- Hayles in 1968
- Born: Brian Leonard Hayles 7 March 1931 Portsmouth, Hampshire, England
- Died: 30 October 1978 (aged 47) Coventry, England
- Occupation: Writer

= Brian Hayles =

Television and film writer (1931–1978)

Brian Leonard Hayles (7 March 1931 – 30 October 1978) was an English television and film writer, most notably for the BBC science fiction series Doctor Who.

==Doctor Who==
Hayles wrote six stories for Doctor Who and is best known for his creation of the Celestial Toymaker in the 1966 story of the same name, the Ice Warriors, introduced in the 1967 story of the same name, and the feudal planet Peladon, the setting for The Curse of Peladon and its sequel The Monster of Peladon. His other stories were The Smugglers and The Seeds of Death.

==Novels==
In addition to script writing for the radio series The Archers, Hayles penned a novel based on the soap called Spring at Brookfield (Tandem, 1975) set in the period between the two world wars. His other books included novelisations of his Doctor Who serials The Curse of Peladon (Target, 1974) and The Ice Warriors (Target, 1976), an adaptation of his scripts for the BBC drama The Moon Stallion (Mirror Books, 1978), and two horror plays for children, The Curse of the Labyrinth (Dobson, 1976) and Hour of the Werewolf (Dobson, 1976). In 1979, NEL published, posthumously, his original novel Goldhawk, a heist-thriller set around Heathrow Airport.

==Writing==
Apart from Doctor Who, Hayles wrote for such television series as The Regiment, Barlow at Large, Doomwatch, Out of the Unknown, United!, Legend of Death, Public Eye, Z-Cars, BBC Playhouse, The Wednesday Thriller and Suspense. He also wrote the screenplays for the feature films Nothing But the Night (1972) and Warlords of Atlantis (1978). The novelisation of the latter by Paul Victor (Futura, 1978) included a preface by Hayles entitled 'The Thinking Behind Atlantis' in which he explained the origins of the film's central concepts.

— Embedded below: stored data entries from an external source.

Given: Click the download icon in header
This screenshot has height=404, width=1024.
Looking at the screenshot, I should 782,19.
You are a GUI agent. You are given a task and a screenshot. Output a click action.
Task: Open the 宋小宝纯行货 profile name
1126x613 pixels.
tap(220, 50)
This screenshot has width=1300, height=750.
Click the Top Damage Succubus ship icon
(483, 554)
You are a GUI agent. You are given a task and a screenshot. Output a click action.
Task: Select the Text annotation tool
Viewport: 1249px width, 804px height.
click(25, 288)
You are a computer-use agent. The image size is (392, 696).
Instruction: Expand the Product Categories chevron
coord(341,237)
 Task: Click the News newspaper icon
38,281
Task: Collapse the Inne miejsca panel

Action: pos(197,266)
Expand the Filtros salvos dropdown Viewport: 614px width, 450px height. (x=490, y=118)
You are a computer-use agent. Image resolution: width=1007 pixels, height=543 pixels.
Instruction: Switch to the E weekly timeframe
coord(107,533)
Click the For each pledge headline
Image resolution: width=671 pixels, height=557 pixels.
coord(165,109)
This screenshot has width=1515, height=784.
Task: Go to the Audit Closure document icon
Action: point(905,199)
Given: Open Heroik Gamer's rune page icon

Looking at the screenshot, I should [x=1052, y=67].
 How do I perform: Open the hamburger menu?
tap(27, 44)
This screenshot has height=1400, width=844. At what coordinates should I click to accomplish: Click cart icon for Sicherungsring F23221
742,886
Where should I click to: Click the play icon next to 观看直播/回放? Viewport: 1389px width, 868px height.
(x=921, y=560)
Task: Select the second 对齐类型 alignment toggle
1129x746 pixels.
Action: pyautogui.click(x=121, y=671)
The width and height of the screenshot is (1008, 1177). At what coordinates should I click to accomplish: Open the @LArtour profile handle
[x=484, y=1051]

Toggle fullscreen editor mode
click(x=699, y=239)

Hayles contributed to a BBC series called Slim John which was an English Language course taught via the medium of science fiction scenarios.

Hayles's final screenplay was for Arabian Adventure (1979), which he completed shortly before his death on 30 October 1978. The novelisation of the film by Keith Miles (Mirror Books, 1979) was dedicated to his memory.